Affiliation:
1. Barbara L Flynn PharmD, Assistant Professor, Department of Pharmaceutical and Administrative Sciences, School of Pharmacy and Allied Health Professions, Creighton University, Omaha, NE; Consultant Pharmacist, St. Joseph Villa Nursing Center, Omaha
2. Anthony E Ranno PharmD, Assistant Professor, College of Pharmacy, University of Nebraska Medical Center, Omaha
Abstract
OBJECTIVE: To provide information about research evaluating antioxidants in Alzheimer disease (AD) and to discuss the potential role of β-blockers, angiotensin-converting enzyme inhibitors, clonidine, guanfacine, nimodipine, and ergoloid derivatives in AD therapy. DATA SOURCES: Studies, review articles, and editorials identified from MEDLINE searches (from 1989 to 1997) and bibliographies of identified articles. STUDY SELECTION: Studies and review articles addressing antioxidant, antihypertensive, and ergoloid derivative pharmacotherapy research. DATA EXTRACTION: Pertinent information was selected and the data synthesized into a review format. DATA SYNTHESIS: AD is a progressive neuropsychiatric disorder of unknown etiology. Studies evaluating the possible association between a free radical mechanism in AD and the potential role of antioxidants are reviewed. Additionally, the role of β-blockers, angiotensin-converting enzyme inhibitors, clonidine, guanfacine, nimodipine, and ergoloid derivatives in AD management are discussed. CONCLUSIONS: Preliminary evidence suggests that antioxidants may have a protective effect against the development of AD. Additional prospective, double-blind, placebo-controlled studies are needed to determine the role of antioxidants in the prevention and management of AD. Understanding the role of antioxidants in AD may suggest alternative agents that have similar pharmacologic activity. β-Blockers may be an option to control agitation in AD patients for whom anxiolytics or antipsychotics are ineffective or are contraindicated because of their adverse effect profiles.
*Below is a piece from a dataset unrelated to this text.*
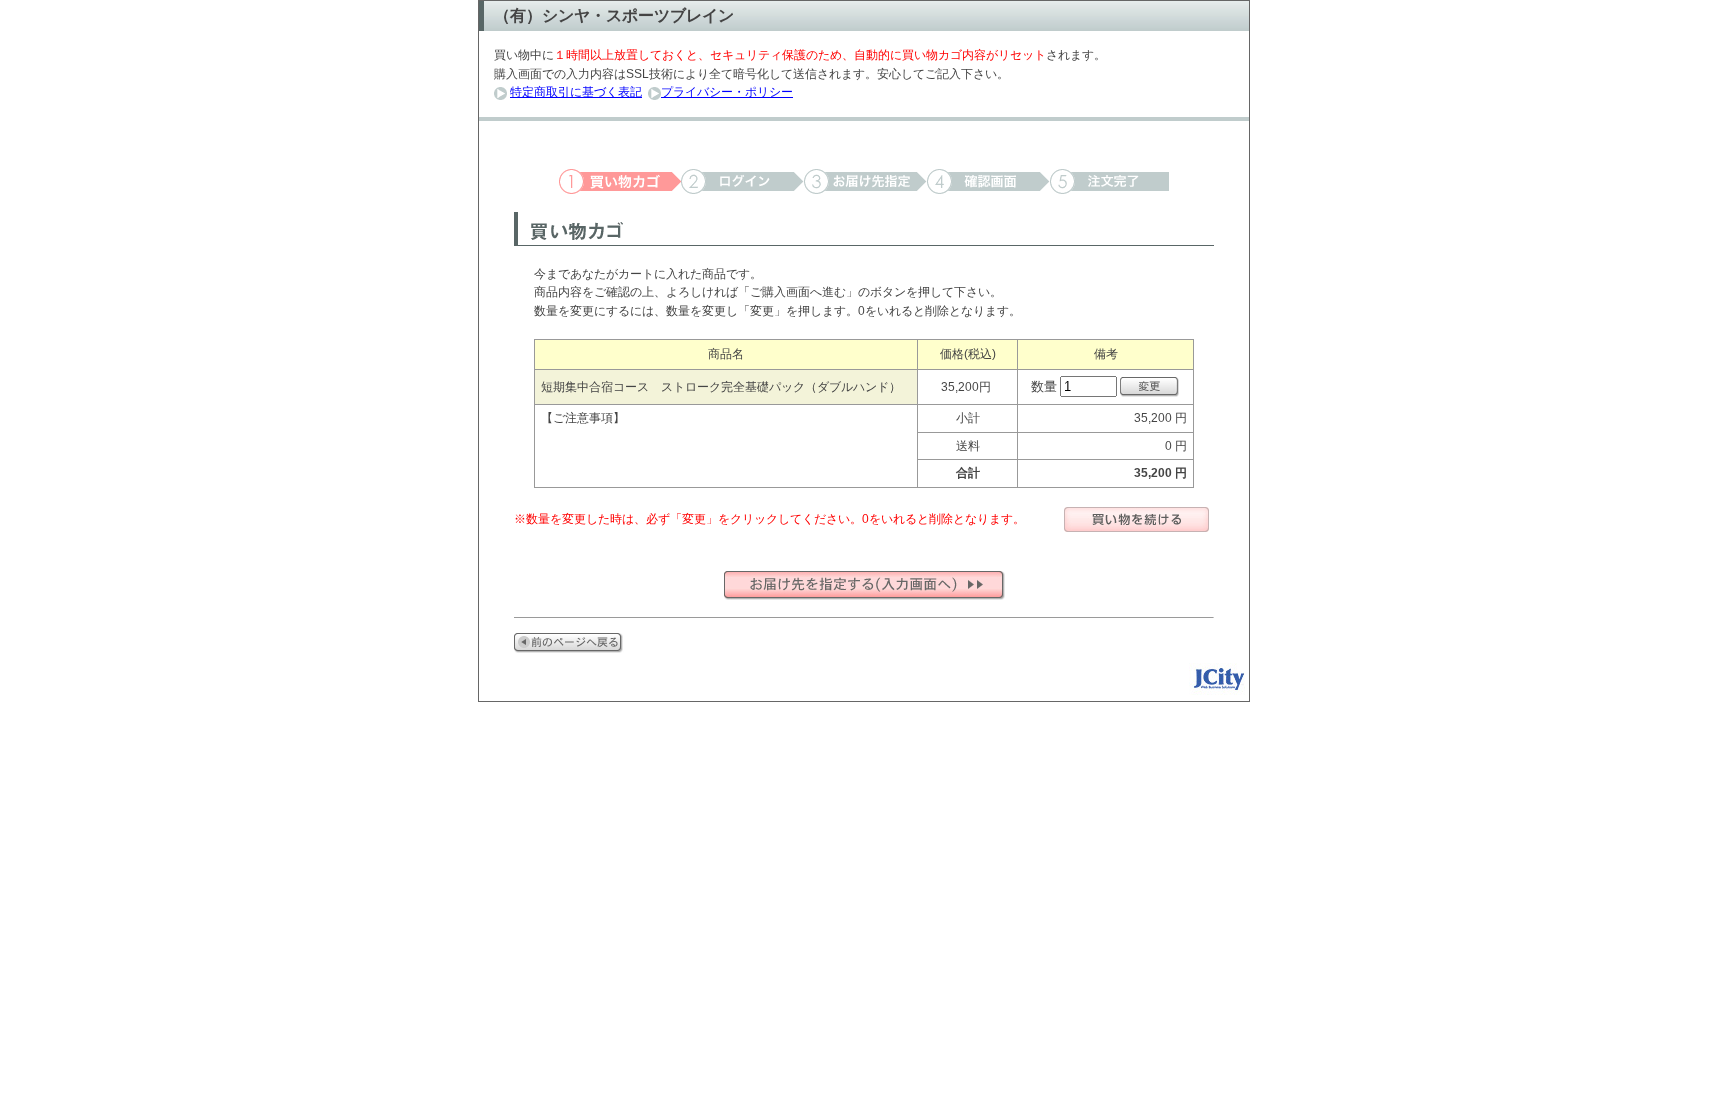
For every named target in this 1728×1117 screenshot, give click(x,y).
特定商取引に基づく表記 (576, 92)
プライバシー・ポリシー (727, 92)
Other agents that may have a role in AD therapy include angiotensin-converting enzyme inhibitors, nimodipine, and ergoloid derivatives. Clonidine and guanfacine have thus far shown little promise in improving cognitive function in AD. Further prospective, double-blind, placebo-controlled trials will be necessary to elucidate the role of these agents in AD management.